- EXERCISES TO COMPLETE -
a) According to the passage on early childhood education for sustainability, which seven Rs should replace the 3Rs?
b) Convert the rows, everything from the line containing "Open the Fill" down to the line containing "Select the PIF", into a Markdown table with columns "No." and "Line", leaving out blank lines.

- DOCUMENT PASSAGE -
• There was a strong consensus that educating for sustainability should begin very early in life. It is in the early childhood period that children develop their basic values, attitudes, skills, behaviours and habits, which may be long lasting.
  • It was suggested that, instead of talking about the 3Rs (reading, writing and arithmetic), one should refer to the 7Rs for education for sustainable development (reduce, reuse, recycle, respect, repair, reflect and refuse).
  • Learning about democratic values and practices can and should start in the smallest unit of society – the family – at birth.
  • There is a great deal in the traditions of early childhood pedagogies that align with education for sustainability: e.g. interdisciplinary approach, holism, use of the outdoors for learning, integration of care, development and education, learning through concrete experiences and real life projects, and involvement of parents and communities.
  • non-formal education can be set up – as an integral component of community programmes or otherwise – to provide parents and grandparents with opportunities to discuss what could be done differently in daily life in order to become an effective agent of bringing about sustainable development. Where an early childhood education programme does exist, a parental education can complement what children experience in the programme.
  • It was felt paradoxical that early childhood educators – who have strong infl uence in shaping children’s personality and dispositions – often have very low social and professional status. It is important to improve the status of the early childhood education field and its personnel in the pursuit of realizing a sustainable society… Increasing investment in improving access, quality and equity of early childhood provision and supporting families is an urgent necessity.

- RECORDS SHOWN -
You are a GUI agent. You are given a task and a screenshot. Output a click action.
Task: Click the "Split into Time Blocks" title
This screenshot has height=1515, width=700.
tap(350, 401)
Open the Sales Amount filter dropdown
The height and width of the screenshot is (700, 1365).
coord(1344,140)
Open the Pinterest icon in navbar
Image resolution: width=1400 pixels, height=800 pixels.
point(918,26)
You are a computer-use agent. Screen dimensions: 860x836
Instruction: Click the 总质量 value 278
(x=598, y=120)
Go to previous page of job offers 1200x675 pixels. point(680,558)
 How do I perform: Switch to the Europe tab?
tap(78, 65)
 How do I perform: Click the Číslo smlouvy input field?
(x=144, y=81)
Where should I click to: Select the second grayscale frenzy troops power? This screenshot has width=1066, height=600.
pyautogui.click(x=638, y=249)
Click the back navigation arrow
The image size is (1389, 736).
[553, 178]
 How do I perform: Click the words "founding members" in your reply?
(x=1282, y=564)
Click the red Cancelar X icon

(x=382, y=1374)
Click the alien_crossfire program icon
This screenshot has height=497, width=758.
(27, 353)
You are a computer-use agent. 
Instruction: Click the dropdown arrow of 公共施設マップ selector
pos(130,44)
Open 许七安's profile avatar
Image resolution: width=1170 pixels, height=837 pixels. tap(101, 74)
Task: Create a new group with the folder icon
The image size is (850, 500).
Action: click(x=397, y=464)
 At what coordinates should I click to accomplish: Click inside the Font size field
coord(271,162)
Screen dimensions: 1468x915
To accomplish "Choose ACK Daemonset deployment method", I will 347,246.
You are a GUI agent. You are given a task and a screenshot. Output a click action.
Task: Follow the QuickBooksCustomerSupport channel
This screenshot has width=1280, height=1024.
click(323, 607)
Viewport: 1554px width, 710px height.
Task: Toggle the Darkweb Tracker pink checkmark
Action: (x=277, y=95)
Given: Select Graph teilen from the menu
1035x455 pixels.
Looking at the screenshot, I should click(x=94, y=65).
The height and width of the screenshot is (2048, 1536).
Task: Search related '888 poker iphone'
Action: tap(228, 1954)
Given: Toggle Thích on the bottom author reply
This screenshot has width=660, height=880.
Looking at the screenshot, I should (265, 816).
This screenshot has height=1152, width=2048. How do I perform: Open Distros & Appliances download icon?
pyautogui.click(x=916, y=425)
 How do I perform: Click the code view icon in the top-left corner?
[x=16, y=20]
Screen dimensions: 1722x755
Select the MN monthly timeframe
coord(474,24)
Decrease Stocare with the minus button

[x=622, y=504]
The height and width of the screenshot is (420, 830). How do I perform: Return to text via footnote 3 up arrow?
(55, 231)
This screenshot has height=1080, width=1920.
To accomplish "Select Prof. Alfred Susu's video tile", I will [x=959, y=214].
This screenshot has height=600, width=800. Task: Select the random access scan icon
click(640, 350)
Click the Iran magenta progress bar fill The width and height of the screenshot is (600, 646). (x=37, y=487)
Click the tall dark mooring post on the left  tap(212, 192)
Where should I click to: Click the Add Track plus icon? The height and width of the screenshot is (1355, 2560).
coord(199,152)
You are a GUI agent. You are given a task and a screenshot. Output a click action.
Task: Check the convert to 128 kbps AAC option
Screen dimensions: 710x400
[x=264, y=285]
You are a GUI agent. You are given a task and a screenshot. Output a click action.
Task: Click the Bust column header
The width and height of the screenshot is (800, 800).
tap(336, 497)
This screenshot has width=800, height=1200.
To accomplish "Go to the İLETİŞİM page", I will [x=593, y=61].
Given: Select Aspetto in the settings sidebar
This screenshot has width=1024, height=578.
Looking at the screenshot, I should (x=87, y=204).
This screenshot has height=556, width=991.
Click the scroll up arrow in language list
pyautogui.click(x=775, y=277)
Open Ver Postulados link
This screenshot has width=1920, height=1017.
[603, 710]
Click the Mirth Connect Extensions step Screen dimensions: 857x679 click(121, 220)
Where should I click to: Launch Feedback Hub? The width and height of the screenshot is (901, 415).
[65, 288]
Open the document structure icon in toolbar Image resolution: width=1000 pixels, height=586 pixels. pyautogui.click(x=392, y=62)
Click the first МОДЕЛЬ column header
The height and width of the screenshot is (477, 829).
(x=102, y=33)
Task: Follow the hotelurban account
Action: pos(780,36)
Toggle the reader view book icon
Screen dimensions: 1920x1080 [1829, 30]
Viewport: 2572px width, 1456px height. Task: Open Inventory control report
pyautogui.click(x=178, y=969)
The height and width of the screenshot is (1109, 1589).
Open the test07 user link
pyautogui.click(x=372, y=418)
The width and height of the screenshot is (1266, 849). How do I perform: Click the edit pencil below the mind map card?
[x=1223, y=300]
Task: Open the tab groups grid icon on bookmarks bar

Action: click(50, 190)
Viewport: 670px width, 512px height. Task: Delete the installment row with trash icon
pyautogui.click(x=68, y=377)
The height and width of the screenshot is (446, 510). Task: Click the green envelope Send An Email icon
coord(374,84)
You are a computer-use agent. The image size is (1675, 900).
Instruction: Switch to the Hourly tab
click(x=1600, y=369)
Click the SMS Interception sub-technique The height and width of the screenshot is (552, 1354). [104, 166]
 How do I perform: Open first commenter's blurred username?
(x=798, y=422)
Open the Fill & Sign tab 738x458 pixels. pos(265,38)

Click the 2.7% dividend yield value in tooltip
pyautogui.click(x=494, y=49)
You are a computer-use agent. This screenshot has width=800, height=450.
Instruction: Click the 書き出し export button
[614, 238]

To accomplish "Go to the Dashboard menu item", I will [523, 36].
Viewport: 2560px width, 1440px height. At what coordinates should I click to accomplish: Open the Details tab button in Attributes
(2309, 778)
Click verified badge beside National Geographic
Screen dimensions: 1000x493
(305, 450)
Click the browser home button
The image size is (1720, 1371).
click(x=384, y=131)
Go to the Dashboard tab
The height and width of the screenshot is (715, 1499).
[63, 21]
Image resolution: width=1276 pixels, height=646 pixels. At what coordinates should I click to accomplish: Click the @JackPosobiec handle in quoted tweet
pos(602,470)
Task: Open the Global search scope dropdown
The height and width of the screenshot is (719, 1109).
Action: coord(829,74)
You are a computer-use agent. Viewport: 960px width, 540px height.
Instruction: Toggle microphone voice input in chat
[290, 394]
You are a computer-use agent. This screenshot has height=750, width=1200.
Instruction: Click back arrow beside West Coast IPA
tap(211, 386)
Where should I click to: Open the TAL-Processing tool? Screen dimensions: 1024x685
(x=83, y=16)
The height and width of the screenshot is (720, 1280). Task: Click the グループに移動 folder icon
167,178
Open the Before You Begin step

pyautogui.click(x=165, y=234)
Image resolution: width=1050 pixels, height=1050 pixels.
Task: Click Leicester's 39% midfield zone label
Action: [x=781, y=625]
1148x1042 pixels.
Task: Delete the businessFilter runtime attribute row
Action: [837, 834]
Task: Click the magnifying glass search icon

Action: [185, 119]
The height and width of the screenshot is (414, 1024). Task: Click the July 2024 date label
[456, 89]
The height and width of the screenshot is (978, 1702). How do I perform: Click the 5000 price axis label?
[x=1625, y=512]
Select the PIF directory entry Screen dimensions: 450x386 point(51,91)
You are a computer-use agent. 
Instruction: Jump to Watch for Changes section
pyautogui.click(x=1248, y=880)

- ANSWERS BELOW -
a) Reduce, reuse, recycle, respect, repair, reflect and refuse.

b)
| No. | Line |
|---|---|
| 1 | Open the Fill & Sign tab 738x458 pixels. pos(265,38) |
| 2 | Click the 2.7% dividend yield value in tooltip |
| 3 | pyautogui.click(x=494, y=49) |
| 4 | You are a computer-use agent. This screenshot has width=800, height=450. |
| 5 | Instruction: Click the 書き出し export button |
| 6 | [614, 238] |
| 7 | To accomplish "Go to the Dashboard menu item", I will [523, 36]. |
| 8 | Viewport: 2560px width, 1440px height. At what coordinates should I click to accomplish: Open the Details tab button in Attributes |
| 9 | (2309, 778) |
| 10 | Click verified badge beside National Geographic |
| 11 | Screen dimensions: 1000x493 |
| 12 | (305, 450) |
| 13 | Click the browser home button |
| 14 | The image size is (1720, 1371). |
| 15 | click(x=384, y=131) |
| 16 | Go to the Dashboard tab |
| 17 | The height and width of the screenshot is (715, 1499). |
| 18 | [63, 21] |
| 19 | Image resolution: width=1276 pixels, height=646 pixels. At what coordinates should I click to accomplish: Click the @JackPosobiec handle in quoted tweet |
| 20 | pos(602,470) |
| 21 | Task: Open the Global search scope dropdown |
| 22 | The height and width of the screenshot is (719, 1109). |
| 23 | Action: coord(829,74) |
| 24 | You are a computer-use agent. Viewport: 960px width, 540px height. |
| 25 | Instruction: Toggle microphone voice input in chat |
| 26 | [290, 394] |
| 27 | You are a computer-use agent. This screenshot has height=750, width=1200. |
| 28 | Instruction: Click back arrow beside West Coast IPA |
| 29 | tap(211, 386) |
| 30 | Where should I click to: Open the TAL-Processing tool? Screen dimensions: 1024x685 |
| 31 | (x=83, y=16) |
| 32 | The height and width of the screenshot is (720, 1280). Task: Click the グループに移動 folder icon |
| 33 | 167,178 |
| 34 | Open the Before You Begin step |
| 35 | pyautogui.click(x=165, y=234) |
| 36 | Image resolution: width=1050 pixels, height=1050 pixels. |
| 37 | Task: Click Leicester's 39% midfield zone label |
| 38 | Action: [x=781, y=625] |
| 39 | 1148x1042 pixels. |
| 40 | Task: Delete the businessFilter runtime attribute row |
| 41 | Action: [837, 834] |
| 42 | Task: Click the magnifying glass search icon |
| 43 | Action: [185, 119] |
| 44 | The height and width of the screenshot is (414, 1024). Task: Click the July 2024 date label |
| 45 | [456, 89] |
| 46 | The height and width of the screenshot is (978, 1702). How do I perform: Click the 5000 price axis label? |
| 47 | [x=1625, y=512] |
| 48 | Select the PIF directory entry Screen dimensions: 450x386 point(51,91) |